View Single Post
# 6 19-12-2010 , 12:49 AM
ctbram's Avatar
Moderator
Join Date: Jan 2004
Location: Michigan, USA
Posts: 2,998
There are generally two useful forms to describe a line, the one everyone remembers (slope-intercept), which is generally less useful and the more useful (point-slope) form. The reason (point-slope) form is more useful is because we are almost always given enough information in a question to derive a point and the slope directly.

Here are the two forms:

(slope-intercept): y = mx + b ;where m=slope=dy/dx and b=the y-intercept (eq.1)

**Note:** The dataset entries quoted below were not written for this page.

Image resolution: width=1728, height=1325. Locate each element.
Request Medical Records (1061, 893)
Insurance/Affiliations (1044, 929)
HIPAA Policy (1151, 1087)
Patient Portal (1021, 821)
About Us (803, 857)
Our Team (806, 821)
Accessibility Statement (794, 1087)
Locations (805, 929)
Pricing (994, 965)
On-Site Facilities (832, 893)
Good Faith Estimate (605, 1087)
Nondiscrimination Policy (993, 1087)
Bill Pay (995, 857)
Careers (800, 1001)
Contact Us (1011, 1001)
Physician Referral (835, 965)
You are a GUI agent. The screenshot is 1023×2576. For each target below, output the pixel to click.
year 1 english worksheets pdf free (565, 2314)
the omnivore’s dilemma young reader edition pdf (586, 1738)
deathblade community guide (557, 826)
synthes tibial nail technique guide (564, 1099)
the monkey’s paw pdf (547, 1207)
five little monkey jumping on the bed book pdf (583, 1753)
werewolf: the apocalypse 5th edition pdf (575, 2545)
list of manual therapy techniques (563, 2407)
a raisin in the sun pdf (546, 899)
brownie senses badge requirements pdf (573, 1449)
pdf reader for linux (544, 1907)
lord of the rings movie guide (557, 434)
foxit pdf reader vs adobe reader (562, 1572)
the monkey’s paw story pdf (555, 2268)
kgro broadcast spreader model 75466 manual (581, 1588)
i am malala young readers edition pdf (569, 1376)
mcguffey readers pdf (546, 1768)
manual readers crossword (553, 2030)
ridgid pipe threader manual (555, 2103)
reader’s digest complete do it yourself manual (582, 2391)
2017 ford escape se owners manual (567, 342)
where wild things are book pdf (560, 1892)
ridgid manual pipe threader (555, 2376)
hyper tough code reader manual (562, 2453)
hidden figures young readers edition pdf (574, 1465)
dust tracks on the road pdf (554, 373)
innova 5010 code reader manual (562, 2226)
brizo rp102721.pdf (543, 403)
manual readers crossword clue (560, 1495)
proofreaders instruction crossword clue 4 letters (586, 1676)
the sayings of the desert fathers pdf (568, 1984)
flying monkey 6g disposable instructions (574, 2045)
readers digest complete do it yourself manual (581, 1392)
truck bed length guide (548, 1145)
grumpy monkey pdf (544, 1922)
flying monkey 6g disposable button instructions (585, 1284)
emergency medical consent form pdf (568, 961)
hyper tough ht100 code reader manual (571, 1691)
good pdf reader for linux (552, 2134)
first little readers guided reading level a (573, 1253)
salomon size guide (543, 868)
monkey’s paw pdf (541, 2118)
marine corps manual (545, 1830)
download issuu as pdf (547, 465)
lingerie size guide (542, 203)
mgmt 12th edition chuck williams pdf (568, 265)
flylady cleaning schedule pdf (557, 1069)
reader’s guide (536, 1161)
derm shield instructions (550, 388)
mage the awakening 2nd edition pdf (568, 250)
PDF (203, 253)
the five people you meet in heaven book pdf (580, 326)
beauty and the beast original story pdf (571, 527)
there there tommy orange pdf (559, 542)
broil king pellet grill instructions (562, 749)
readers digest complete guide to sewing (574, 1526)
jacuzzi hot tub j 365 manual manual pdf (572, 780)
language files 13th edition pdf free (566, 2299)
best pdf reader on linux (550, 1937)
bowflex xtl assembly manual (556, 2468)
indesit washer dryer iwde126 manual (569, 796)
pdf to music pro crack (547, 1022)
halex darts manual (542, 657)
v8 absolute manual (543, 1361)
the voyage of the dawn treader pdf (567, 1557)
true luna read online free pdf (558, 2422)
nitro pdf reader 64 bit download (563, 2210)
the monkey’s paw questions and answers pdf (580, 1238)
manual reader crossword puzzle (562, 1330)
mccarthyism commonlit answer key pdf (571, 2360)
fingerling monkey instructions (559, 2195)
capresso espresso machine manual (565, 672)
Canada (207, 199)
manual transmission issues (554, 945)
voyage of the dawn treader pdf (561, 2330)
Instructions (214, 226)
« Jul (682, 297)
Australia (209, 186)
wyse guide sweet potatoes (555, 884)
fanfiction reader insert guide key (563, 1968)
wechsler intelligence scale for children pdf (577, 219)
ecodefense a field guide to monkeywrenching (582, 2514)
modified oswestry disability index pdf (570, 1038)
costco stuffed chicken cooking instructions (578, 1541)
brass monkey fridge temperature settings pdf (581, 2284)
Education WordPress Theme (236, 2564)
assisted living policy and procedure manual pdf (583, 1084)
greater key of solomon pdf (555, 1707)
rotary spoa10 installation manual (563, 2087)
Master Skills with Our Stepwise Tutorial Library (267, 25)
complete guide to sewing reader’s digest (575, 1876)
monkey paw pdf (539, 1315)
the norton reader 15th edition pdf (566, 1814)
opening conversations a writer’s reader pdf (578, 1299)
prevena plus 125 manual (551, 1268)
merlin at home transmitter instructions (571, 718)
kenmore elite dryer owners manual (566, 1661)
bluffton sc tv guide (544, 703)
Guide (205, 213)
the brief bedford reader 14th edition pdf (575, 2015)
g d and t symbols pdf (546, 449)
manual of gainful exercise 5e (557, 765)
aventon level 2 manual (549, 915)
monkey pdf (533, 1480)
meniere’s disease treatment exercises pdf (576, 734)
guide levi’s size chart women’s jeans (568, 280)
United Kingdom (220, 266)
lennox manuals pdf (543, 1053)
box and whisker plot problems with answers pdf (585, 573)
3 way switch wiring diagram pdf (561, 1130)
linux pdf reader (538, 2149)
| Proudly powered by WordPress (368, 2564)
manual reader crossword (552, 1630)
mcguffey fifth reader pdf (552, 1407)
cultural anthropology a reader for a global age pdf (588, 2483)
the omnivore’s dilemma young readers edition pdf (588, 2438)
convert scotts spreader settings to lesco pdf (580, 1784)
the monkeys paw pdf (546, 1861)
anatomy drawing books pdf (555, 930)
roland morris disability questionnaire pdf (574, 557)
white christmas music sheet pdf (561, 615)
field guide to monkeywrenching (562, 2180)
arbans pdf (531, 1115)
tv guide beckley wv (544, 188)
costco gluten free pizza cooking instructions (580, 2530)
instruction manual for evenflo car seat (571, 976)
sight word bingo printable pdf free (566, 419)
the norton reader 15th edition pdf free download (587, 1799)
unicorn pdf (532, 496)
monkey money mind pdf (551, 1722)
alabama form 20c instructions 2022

(point-slope): y-y1 = m(x-x1); where m=slope=dy/dx and (x1,y1) is a point on the line (eq.2)

So for your first problem we are given p1(10,15), p2(150,300)

therefore the slope m=dy/dx=(y2-y1)/(x2-x1)=(300-15)/(150-10)=285/140 which is ~2.04. (eq.3))

So now we have all we need to determine the equation for the line using (point-slope) form (eq.2) and using p1(10,15) we get:

L1: y-15 = (285/140)(x-10)
y=(285/140)x-(2850/140)+15
y=(285/140)x-(2850/140)+(2100/140)
y=(285/140)x-(750/140) <==== here is your first answer the eq of L1

Therefore the y-intercept of this line using (eq.1) is b=-(750/140) ~ -5.4

To check lets use p2(150,300) and (point-slope) (eq.2) to verify that

y=(285/140)x-(750/140) substituting p2(150,300) we get

300=(285/140)(150) - (750/140) ................ which is true


"If I have seen further it is by standing on the shoulders of giants." Sir Isaac Newton, 1675

Last edited by ctbram; 20-12-2010 at 01:36 PM.